04/05/2013

PREGADORES E CANTORES



Chego perto dos 40 anos de canção. E é claro que tenho algo a dizer sobre isso de cantar na Igreja. Não é que saiba tudo, mas quem enfrentou anos de paciente exercício deste ministério e ouviu de tudo a favor e contra tem algo a partilhar. E é o que estou fazendo, como sacerdote e como professor de comunicação.
Uma canção vai muito mais longe do que uma palavra. Não é melhor nem mais substanciosa do que uma palavra. Apenas a enfeita e projeta um pouco mais Por isso, sempre que possível devemos trazer a canção para perto das nossas pregações.

Quem se faz cantor e privilegia a canção faz uma boa coisa. Quem quer ser pregador e eventualmente cantar tornando a canção secundária faz uma boa coisa.
Há profetas que falam e há profetas que cantam. E há quem faça as duas coisas.
Eu faço as duas coisas, mas se tiver que escolher. Seguramente escolherei pregar. A canção pode e deve esperar.
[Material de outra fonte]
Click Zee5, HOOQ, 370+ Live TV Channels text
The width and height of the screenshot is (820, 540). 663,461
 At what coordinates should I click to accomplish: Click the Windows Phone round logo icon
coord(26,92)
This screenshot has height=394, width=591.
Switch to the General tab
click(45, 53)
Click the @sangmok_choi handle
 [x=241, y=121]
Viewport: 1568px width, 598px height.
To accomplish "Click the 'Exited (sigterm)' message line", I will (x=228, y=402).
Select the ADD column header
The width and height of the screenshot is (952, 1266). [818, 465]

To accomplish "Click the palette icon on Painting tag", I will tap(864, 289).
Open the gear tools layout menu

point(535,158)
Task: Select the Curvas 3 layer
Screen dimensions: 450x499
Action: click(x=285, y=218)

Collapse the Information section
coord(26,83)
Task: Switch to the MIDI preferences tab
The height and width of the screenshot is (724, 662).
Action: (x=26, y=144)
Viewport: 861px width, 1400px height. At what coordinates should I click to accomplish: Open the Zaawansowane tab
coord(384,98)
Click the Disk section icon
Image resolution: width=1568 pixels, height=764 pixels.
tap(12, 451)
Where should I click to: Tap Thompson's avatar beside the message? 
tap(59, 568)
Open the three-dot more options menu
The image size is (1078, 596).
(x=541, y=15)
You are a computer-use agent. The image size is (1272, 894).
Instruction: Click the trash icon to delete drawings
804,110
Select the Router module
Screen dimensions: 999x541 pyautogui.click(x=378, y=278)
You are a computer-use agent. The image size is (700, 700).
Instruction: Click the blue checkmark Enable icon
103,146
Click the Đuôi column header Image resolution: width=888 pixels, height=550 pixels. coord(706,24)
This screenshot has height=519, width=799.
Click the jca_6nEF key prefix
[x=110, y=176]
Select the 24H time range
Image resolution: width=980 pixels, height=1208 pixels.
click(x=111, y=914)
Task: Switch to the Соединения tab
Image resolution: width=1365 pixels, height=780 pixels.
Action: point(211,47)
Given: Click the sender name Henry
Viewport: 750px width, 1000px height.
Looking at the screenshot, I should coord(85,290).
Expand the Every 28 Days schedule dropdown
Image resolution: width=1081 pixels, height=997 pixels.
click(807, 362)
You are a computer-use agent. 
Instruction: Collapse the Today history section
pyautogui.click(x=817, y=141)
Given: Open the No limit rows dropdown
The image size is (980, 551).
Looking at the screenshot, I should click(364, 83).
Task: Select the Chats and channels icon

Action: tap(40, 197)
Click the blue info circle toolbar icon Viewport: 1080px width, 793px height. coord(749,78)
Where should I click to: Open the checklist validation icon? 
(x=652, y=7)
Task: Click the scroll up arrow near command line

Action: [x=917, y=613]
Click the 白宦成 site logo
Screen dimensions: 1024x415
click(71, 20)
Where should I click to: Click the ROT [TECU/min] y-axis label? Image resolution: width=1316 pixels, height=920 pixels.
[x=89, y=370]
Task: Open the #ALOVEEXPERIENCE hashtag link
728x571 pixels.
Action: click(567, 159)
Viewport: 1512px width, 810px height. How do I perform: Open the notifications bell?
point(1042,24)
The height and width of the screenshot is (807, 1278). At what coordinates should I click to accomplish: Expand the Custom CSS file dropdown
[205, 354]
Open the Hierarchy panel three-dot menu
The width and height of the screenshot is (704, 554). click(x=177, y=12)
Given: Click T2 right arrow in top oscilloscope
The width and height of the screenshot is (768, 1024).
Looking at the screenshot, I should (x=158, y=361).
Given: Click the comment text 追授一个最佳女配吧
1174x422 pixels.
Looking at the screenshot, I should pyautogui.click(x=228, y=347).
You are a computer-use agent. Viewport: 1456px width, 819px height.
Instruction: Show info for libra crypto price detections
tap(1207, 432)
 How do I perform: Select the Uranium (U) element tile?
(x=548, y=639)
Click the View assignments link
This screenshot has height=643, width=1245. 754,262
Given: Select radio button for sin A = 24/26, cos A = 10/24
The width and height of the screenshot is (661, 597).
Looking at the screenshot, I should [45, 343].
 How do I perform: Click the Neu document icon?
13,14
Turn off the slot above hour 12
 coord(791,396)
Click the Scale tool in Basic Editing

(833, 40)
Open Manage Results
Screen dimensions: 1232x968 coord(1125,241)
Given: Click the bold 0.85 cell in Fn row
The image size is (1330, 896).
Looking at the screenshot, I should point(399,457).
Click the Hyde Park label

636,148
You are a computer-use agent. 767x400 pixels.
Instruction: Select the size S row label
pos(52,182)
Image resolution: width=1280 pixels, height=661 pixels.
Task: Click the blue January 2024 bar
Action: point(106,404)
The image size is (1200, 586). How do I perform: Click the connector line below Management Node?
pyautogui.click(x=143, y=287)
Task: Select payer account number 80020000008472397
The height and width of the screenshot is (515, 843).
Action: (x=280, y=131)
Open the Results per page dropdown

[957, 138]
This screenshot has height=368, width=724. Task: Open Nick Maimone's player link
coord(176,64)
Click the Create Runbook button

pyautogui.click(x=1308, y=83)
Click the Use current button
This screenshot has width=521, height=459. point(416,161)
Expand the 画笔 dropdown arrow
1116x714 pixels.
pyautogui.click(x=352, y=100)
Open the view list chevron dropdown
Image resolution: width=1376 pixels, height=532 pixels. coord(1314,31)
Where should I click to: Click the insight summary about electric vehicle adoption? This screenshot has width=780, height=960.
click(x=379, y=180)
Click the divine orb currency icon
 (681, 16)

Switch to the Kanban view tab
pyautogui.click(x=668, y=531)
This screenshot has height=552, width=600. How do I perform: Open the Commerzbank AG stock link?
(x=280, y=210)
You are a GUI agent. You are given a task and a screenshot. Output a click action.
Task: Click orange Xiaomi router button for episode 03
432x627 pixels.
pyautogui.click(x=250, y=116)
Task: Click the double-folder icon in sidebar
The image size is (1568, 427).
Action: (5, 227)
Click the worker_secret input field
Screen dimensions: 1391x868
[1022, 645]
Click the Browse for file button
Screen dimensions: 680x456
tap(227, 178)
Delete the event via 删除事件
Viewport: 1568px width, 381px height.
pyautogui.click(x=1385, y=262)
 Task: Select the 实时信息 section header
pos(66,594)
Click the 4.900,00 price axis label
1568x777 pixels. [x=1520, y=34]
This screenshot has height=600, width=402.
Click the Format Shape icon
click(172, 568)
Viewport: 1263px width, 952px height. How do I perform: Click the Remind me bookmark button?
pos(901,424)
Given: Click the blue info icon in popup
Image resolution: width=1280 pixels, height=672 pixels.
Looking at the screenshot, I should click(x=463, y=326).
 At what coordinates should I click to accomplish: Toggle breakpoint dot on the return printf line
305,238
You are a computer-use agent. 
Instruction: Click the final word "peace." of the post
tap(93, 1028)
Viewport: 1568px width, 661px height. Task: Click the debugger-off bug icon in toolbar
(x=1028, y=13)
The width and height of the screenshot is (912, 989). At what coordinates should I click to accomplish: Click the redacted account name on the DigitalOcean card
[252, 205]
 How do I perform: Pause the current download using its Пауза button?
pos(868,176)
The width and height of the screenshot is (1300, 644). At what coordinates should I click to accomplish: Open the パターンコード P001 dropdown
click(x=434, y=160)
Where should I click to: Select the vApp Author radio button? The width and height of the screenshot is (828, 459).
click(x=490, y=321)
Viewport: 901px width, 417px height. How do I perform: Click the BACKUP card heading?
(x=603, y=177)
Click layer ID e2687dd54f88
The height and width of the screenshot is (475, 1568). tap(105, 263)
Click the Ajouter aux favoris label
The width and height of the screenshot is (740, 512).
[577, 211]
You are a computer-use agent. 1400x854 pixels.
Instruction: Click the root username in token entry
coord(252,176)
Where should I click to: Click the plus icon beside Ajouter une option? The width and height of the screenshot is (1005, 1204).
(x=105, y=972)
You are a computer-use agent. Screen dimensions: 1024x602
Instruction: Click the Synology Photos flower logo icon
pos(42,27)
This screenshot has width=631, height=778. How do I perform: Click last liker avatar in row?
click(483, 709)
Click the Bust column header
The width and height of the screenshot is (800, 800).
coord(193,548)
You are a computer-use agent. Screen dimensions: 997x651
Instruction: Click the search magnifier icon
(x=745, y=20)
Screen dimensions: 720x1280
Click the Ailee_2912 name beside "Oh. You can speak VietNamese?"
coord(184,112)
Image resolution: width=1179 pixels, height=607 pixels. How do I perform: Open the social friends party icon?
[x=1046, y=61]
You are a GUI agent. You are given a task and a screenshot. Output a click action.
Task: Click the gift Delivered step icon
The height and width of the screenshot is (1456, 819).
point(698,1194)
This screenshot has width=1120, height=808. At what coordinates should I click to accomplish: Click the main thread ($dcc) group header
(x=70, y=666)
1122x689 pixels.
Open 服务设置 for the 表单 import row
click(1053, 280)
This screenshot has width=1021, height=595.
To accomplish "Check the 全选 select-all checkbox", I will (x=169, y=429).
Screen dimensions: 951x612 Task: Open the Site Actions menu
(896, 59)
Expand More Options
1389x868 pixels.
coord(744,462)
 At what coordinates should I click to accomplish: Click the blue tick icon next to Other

O bispo que me ordenou não pôs nem um violão, nem gaita nem piano em minhas mãos. Pôs uma Bíblia, um pão e um cálice. Daquele dia em diante entendi que deveria resistir à tentação de cantar só porque alguém deseja me ouvir cantando.
Se o que tenho a dizer não puder ser dito cantando e se a letra da canção não ajudar o texto bíblico ou o que o Papa ou os bispos mandaram dizer, eu simplesmente não canto. Minha canção seria um enfeite errado no lugar errado. Atrapalharia a Palavra da Igreja.
Se porém minha canção ajudar, então eu canto. Existe hora em que o pregador pode cantar e há outra em que ele não deve cantar. Mesmo que não seja compreendido nem aplaudido pelos que querem ouvir sua canção.

Jesus não precisa de cantores, e sim, de anunciadores de seu evangelho. Se pudermos anunciá-lo cantando, cantemos. Se cantar ficar tão importante que a canção abafa o sermão ou a leitura do dia, suprima-se a canção e silenciem os cantores. O povo não vai à missa para cantar. Vai celebrar. E é perfeitamente possível celebrar sem cantar. Infelizmente também é possível cantar sem celebrar. Isso acontece quando o texto da missa está dizendo uma coisa e os cantores outra, só porque o grupo gosta daquela melodia. Tais cantores não estão celebrando. Estão apenas enchendo a missa de música errada.

Nós que cantamos devemos pedir a Deus e à Igreja que nos corrijam se estamos dando excessiva importância ao canto nas igrejas. A canção continua sendo o chantili do bolo. Dá-lhe um sabor especial, mas não pode substituir o bolo. Nenhuma canção tem tanto conteúdo! Entre cantar e falar, falar continua mais importante. Que nós cantores aprendamos a falar e pregar. Sobretudo se formos sacerdotes! Os bispos não ordenam cantores. Ordenam pregadores!